Originally Posted by
edge540
I agree w/ Carveone. If you were going to scale the prop to the plane it would be huge by comparison to a typical prop for a 100" plane. my 102" 33% Edge spins a 28" prop at 6500. Just guessing but scale wise I would think you would be well into the thirties and would need a gear reduction. Being that its a P-51 it probabley wont have the best flight characteristics anyway as far as models (scale warbirds can be nasty. I know) go and the forces (torque, p-factor, spiral slipstream, gyroscopic precession) created by such a large prop may be unpredictable at best. Also because of the surface area of such a large, scale blade it would have to be pretty thin to have half decent efficiency and thats where engineering would be required to obtain sufficient mechanical properties. be careful. hate to see you guys crash on the maiden or worse.
Building a prop to run on a gasoline or glow engine is as much engineering art as it is science. Same as with full scale props. The reason for my "disclaimer" is that I've seen the results of attempts to run spliced props on R/C models in my 40 years of building and flying them. Even CNC machining a three or four blade prop from aluminum would give me the willies to see someone cranking up an engine with one on it. I don't know anything about mazaker's knowledge of the subject, and don't mean to be insulting. I just want everyone to be be very careful with powered props.
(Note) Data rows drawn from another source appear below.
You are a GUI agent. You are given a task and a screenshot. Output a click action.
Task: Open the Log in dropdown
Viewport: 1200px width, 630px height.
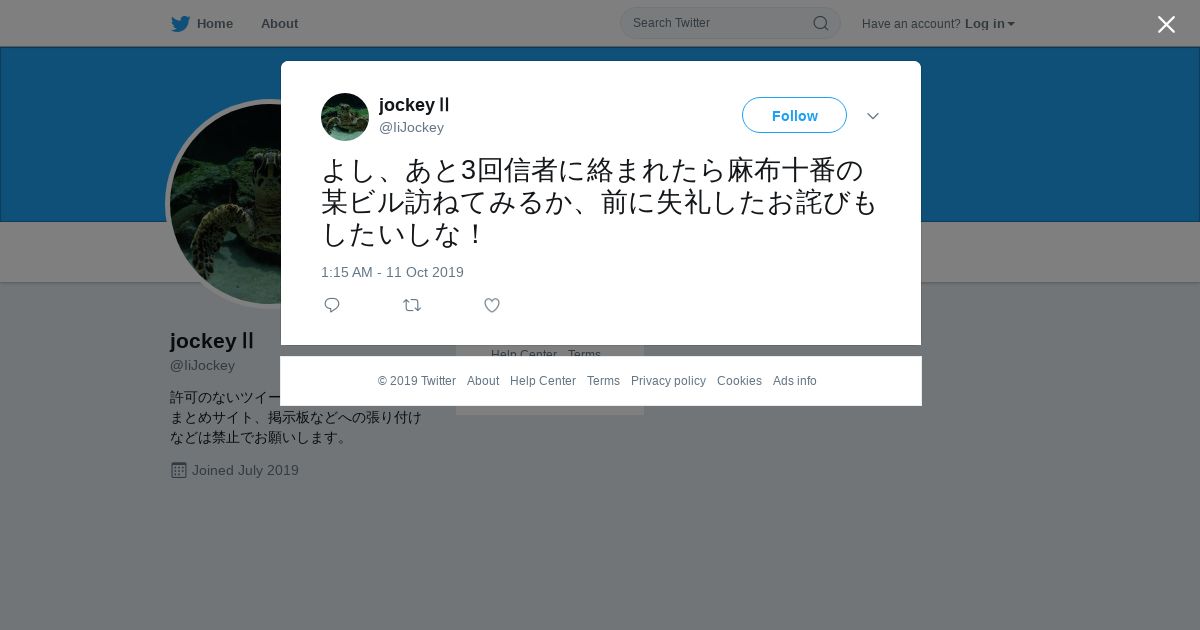point(990,24)
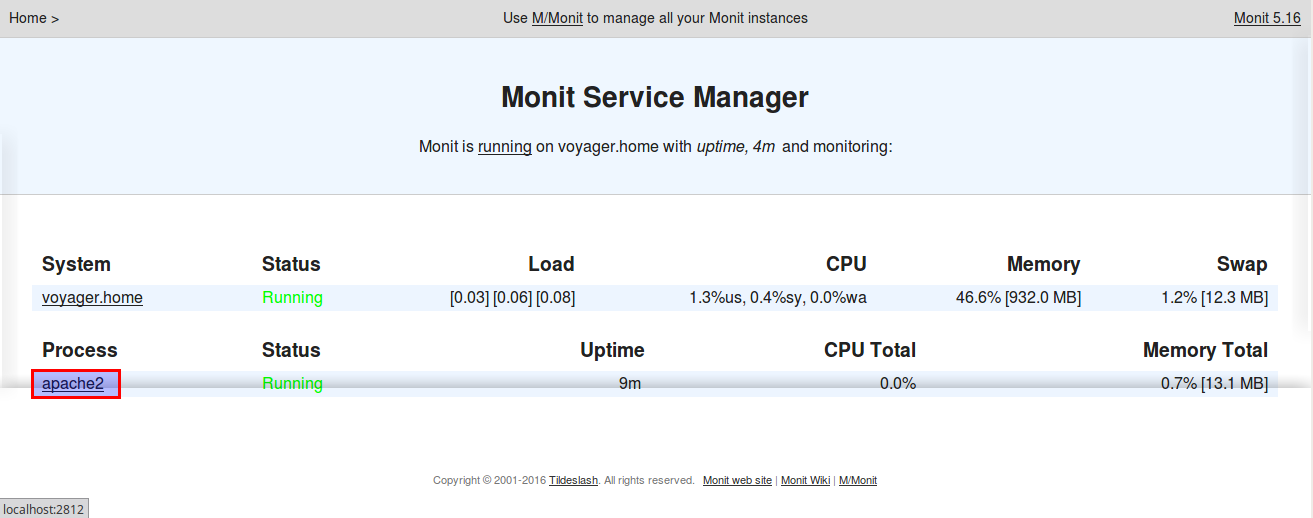
Task: Click green Running status for voyager.home
Action: [292, 298]
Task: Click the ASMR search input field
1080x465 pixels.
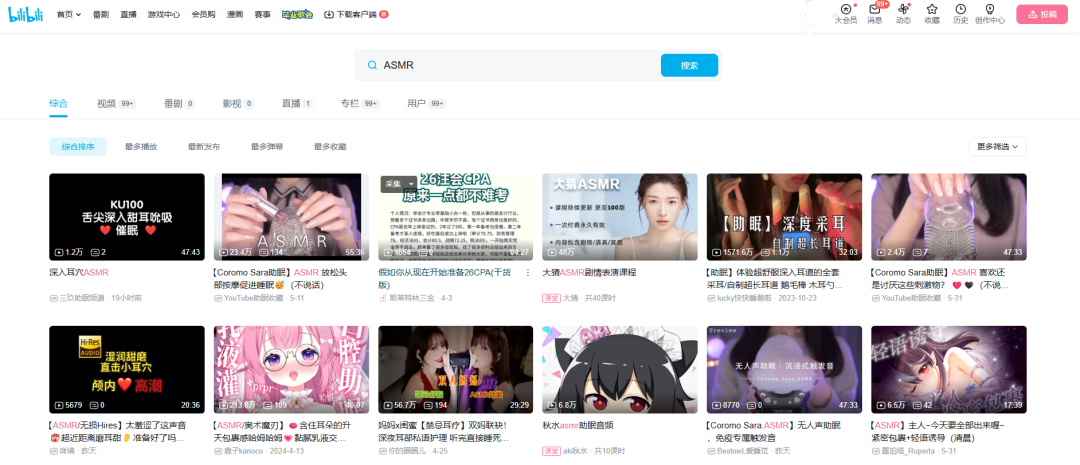Action: (x=515, y=65)
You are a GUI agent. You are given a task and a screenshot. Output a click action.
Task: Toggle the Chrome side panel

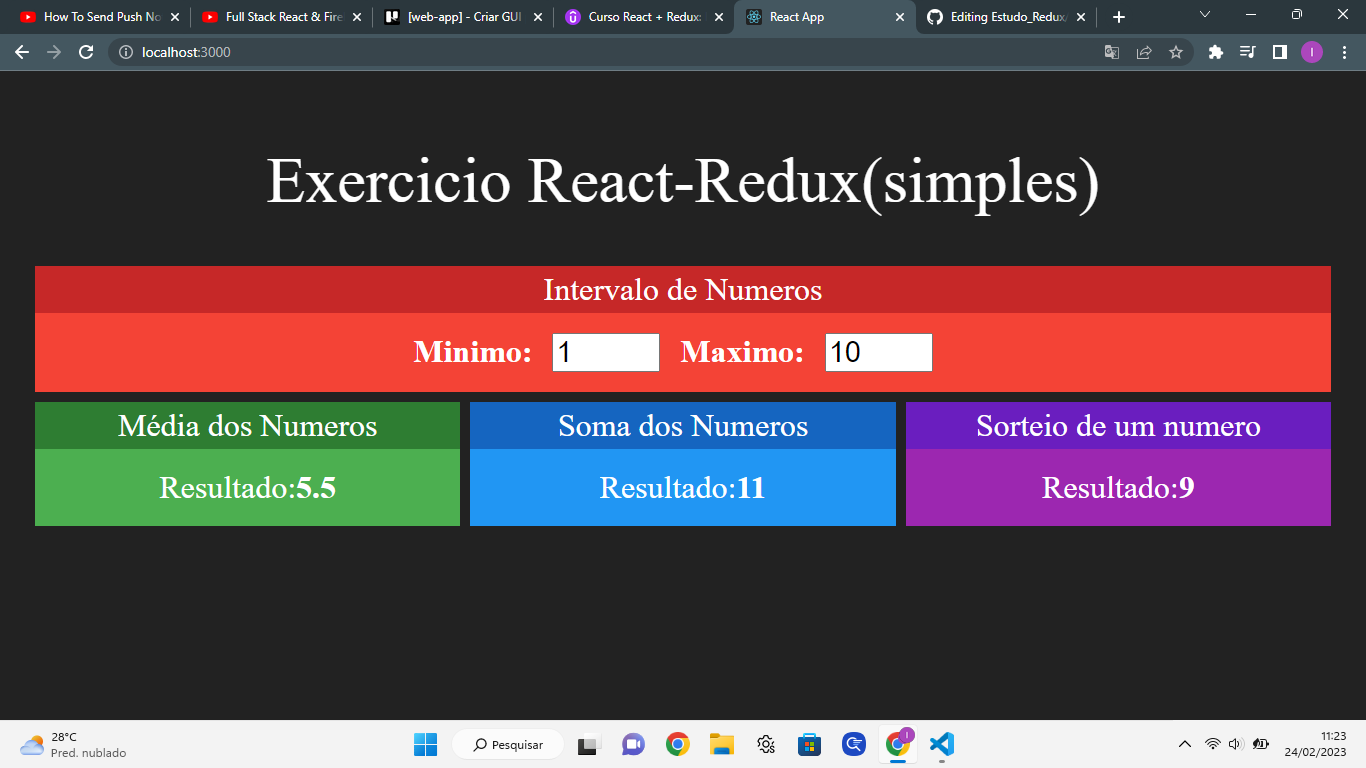click(1281, 52)
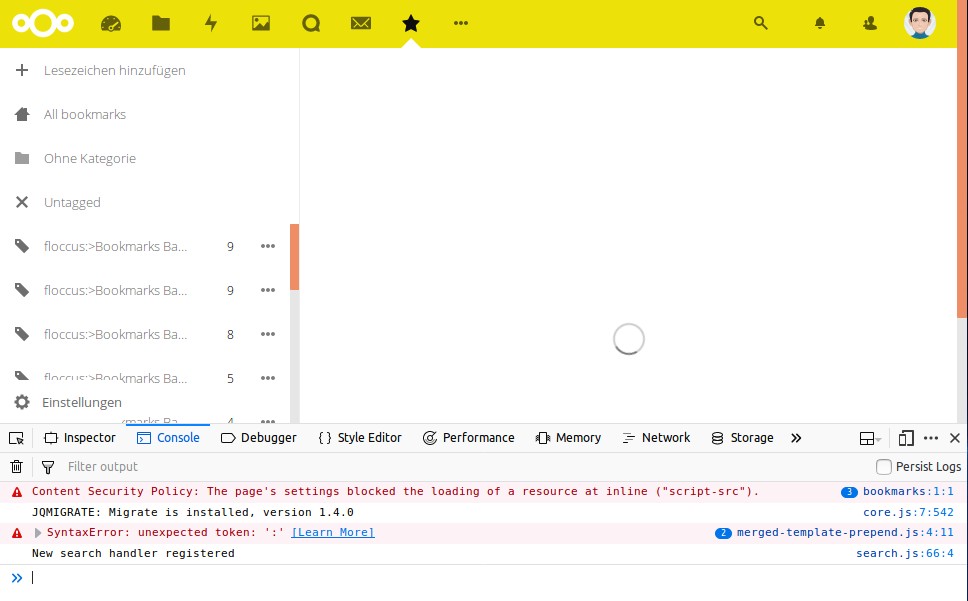Open the more apps menu with three dots

coord(460,22)
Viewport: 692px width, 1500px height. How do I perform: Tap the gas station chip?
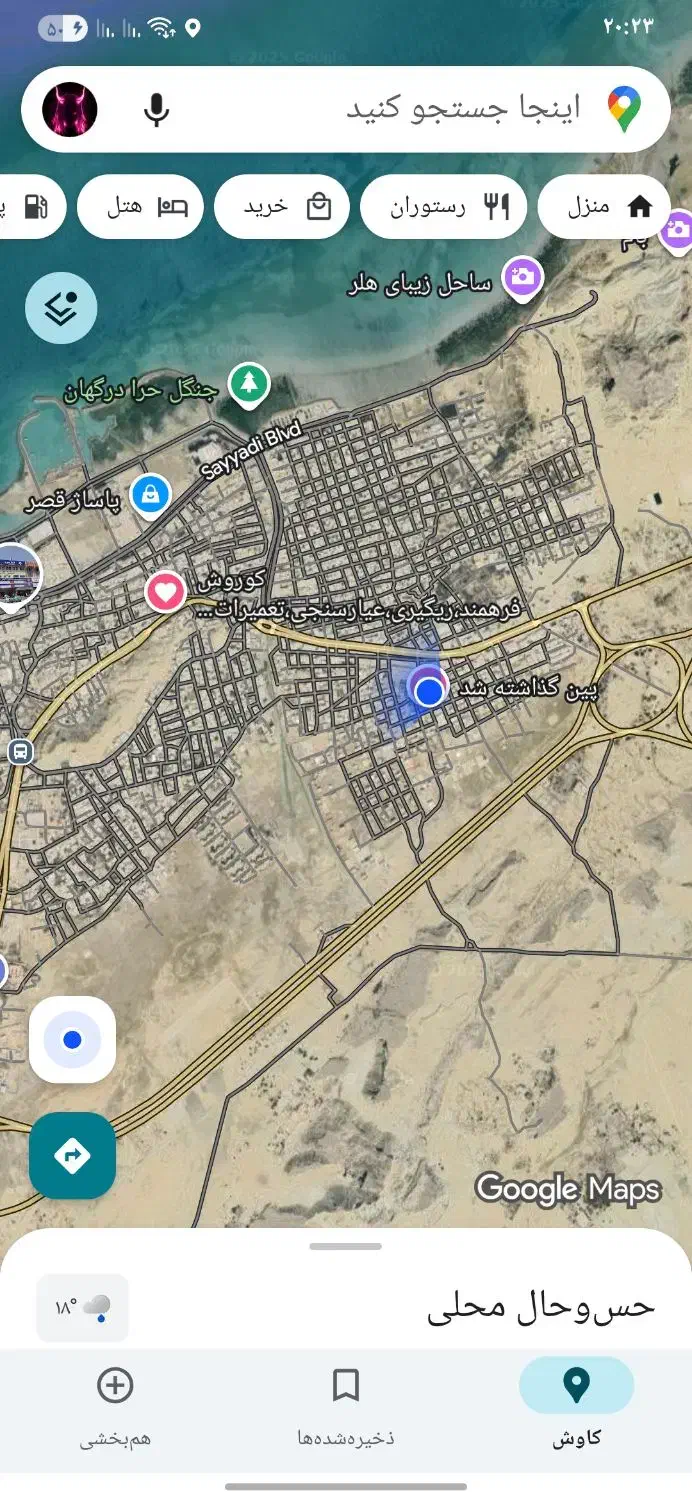30,207
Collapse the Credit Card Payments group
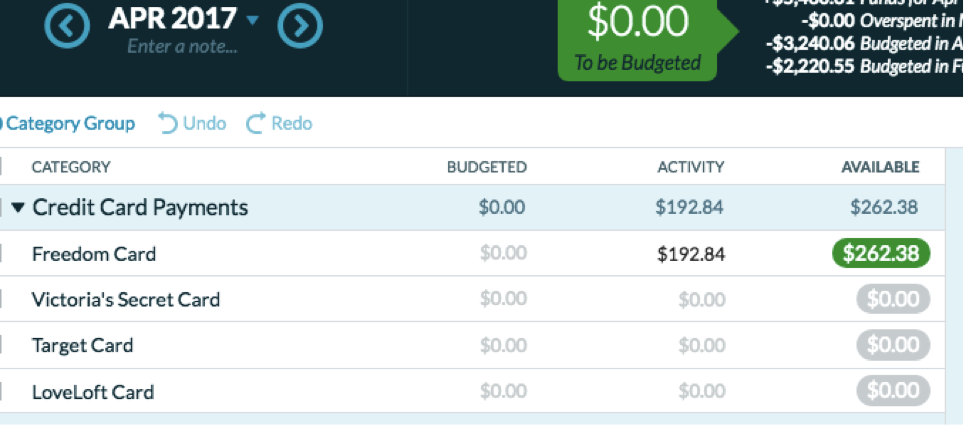 (x=18, y=208)
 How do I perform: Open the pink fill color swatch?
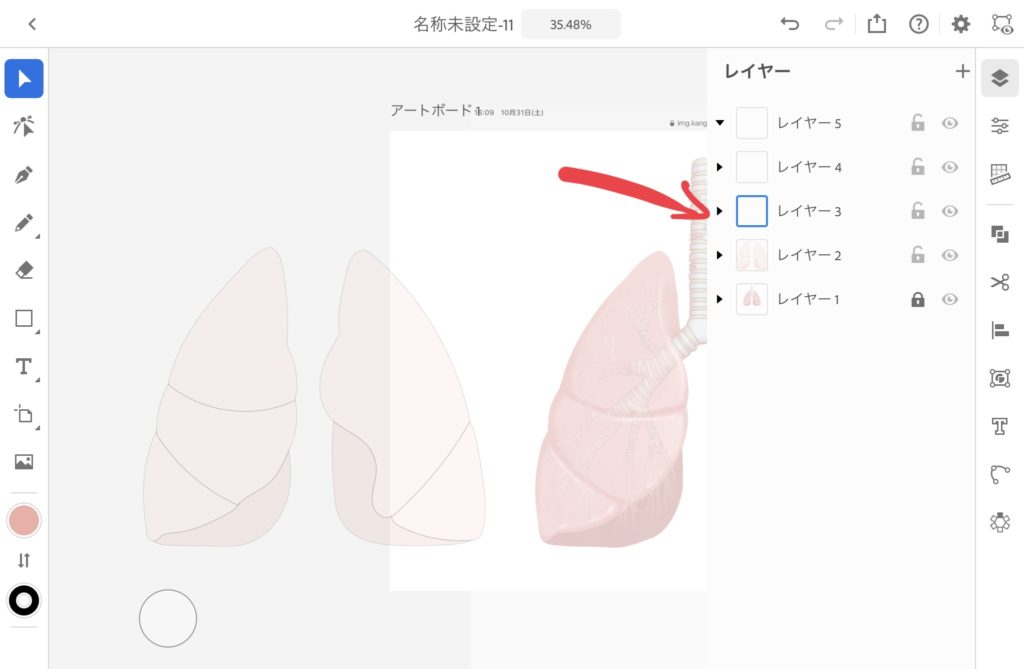coord(24,521)
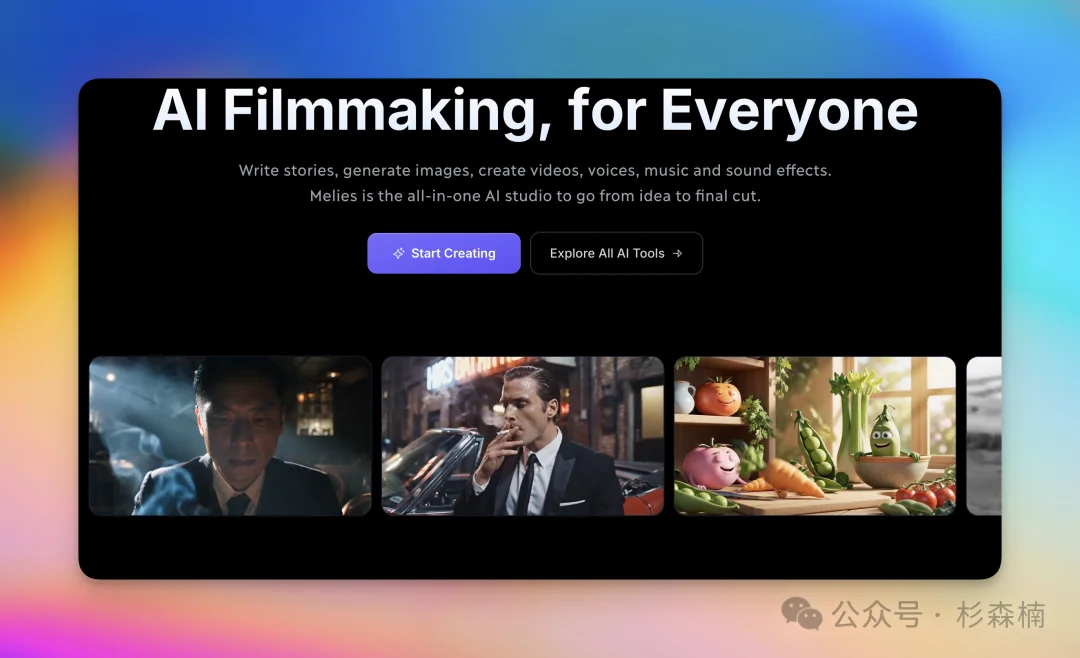Click the arrow icon beside Explore All AI Tools
Image resolution: width=1080 pixels, height=658 pixels.
click(x=678, y=254)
My employer and I built two 21" rotors for a wind tunnel model of the V-22 Osprey about three years ago. It had a machined aluminum two piece hub and individual blades that had an aluminum core, dense carbon fiber cloth, carbon fiber flocking, and unidirectional carbon fiber strips in it, all held together with West Systems slow cure epoxy and was vacuum formed in CNC machined molds. The blades were individually matched in weight, then balanced as an assembly. What a real pain to accomplish accurately and vibration free. The blades could rotate in the hub and the pitch of each blade be set with a precision blade pitch gauge. They ran on Hacker C50 geared motors at over 5k rpm for short spurts for wind tunnel measurements. We would never have run those on a piston engine. We make no claims of being experts just because we were successful that one time.